● **INFORMATION SUPPLIED**
_ _ _ _

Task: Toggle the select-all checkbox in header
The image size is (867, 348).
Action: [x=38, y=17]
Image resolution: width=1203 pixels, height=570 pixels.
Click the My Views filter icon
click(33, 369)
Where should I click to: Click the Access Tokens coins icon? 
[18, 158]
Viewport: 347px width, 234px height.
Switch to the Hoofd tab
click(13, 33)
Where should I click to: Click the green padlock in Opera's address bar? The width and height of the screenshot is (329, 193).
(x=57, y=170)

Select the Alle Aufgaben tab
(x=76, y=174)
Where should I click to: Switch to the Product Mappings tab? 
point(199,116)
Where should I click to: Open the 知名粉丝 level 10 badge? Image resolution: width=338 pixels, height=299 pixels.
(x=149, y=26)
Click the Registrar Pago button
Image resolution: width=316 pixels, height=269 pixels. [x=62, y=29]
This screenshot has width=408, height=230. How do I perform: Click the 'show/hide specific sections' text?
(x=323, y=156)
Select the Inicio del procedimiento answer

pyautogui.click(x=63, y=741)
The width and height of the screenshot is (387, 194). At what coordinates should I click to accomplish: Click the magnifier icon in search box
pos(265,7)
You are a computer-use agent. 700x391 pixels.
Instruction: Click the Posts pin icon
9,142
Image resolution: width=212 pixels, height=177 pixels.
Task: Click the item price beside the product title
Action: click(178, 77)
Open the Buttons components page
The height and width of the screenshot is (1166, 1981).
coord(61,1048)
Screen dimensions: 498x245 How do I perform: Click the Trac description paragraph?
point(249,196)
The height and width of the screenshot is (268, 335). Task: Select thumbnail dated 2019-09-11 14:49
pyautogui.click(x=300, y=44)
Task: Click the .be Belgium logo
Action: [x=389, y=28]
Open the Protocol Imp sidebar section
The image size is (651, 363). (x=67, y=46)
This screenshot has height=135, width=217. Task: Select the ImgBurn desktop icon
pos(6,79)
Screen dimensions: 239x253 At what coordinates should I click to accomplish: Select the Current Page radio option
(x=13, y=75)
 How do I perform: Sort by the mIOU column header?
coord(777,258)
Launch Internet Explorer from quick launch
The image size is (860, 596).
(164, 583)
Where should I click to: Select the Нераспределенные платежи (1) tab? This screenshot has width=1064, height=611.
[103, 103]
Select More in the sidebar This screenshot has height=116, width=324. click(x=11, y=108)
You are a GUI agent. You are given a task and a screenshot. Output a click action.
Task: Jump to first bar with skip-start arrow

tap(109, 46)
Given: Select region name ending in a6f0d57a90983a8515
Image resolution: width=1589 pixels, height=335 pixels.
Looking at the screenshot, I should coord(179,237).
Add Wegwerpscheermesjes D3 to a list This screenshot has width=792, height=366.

_ _ _ _

● **ASSIGNMENT**
Some lines above hold the word "agent". Copy all of them.

● **ANSWER TO THE EXERCISE**
You are a computer-use agent. 700x391 pixels.
You are a GUI agent. You are given a task and a screenshot. Output a click action.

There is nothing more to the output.